We are chipping away at the concept of interpretable machine learning. Here’s the rub, though: that capability could also make it easier to game machine learning systems, creating patterns that they misinterpret. Imagine being able to fool an autonomous vehicle into thinking that a stop sign was a tree. It’s like the husky recognition program thrown into reverse.
Further irony: only through finding good explanations for AI can you make it easier to identify the attack points. According to Molnar, adding that transparency could eventually create a game of cat and mouse between AI developers and hackers trying to infiltrate your system.
“An argument in favour of open source is that everyone can read the code and exploits are quickly spotted and fixed,” he says. “Explainable machine learning has similarities to open-source code. The openness should make it easier to spot and fix possible exploits, but also (at least at first) easier to exploit the machine learning algorithm.”
That’s a controversial take. While the many-eyeballs argument has generally helped produce solid open-source software, there have been cases where the community model has not worked and bugs have remained hidden beyond the reach of all those eyeballs.

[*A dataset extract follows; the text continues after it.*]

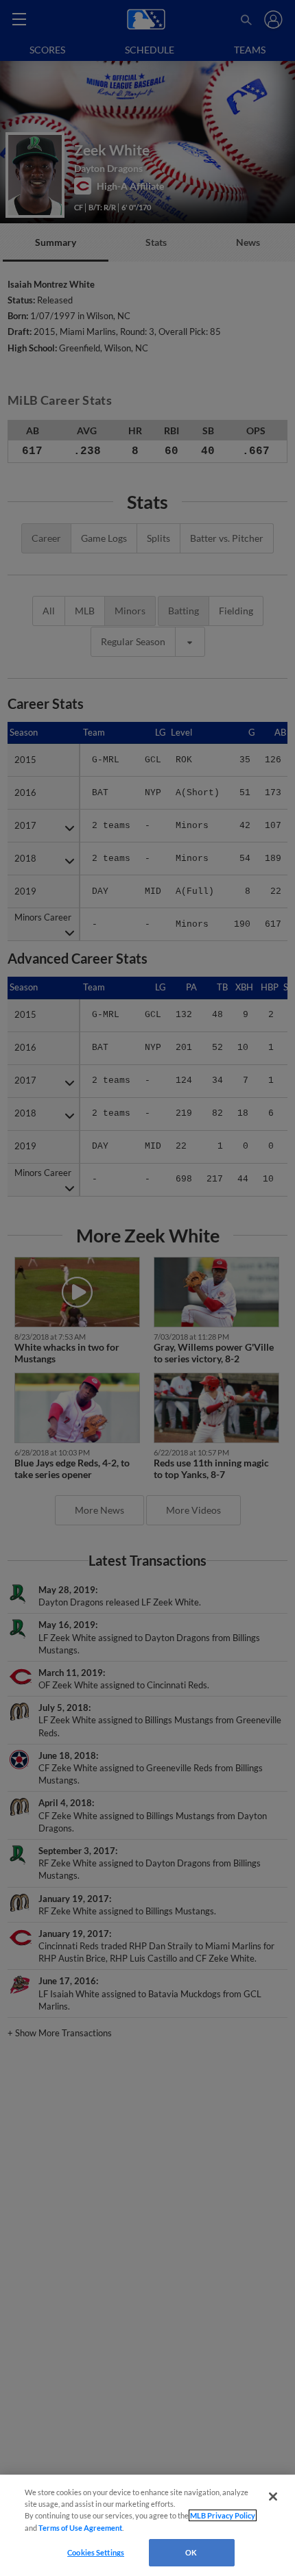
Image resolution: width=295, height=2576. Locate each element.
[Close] (273, 2496)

If AI and ML are in their infancy, interpretable and explainable systems are several stages before that – possibly embryonic. There’s no single, right or wrong way to tackle this challenge but there does exist a nagging concern: that the moment AI opens up is the moment it becomes readable to all.
The one silver lining? Hackers will already likely be working to understand and turn AI against us. It is, therefore, in our best interests to make ML understandable in order to act on that knowledge and thereby protect our systems – and us.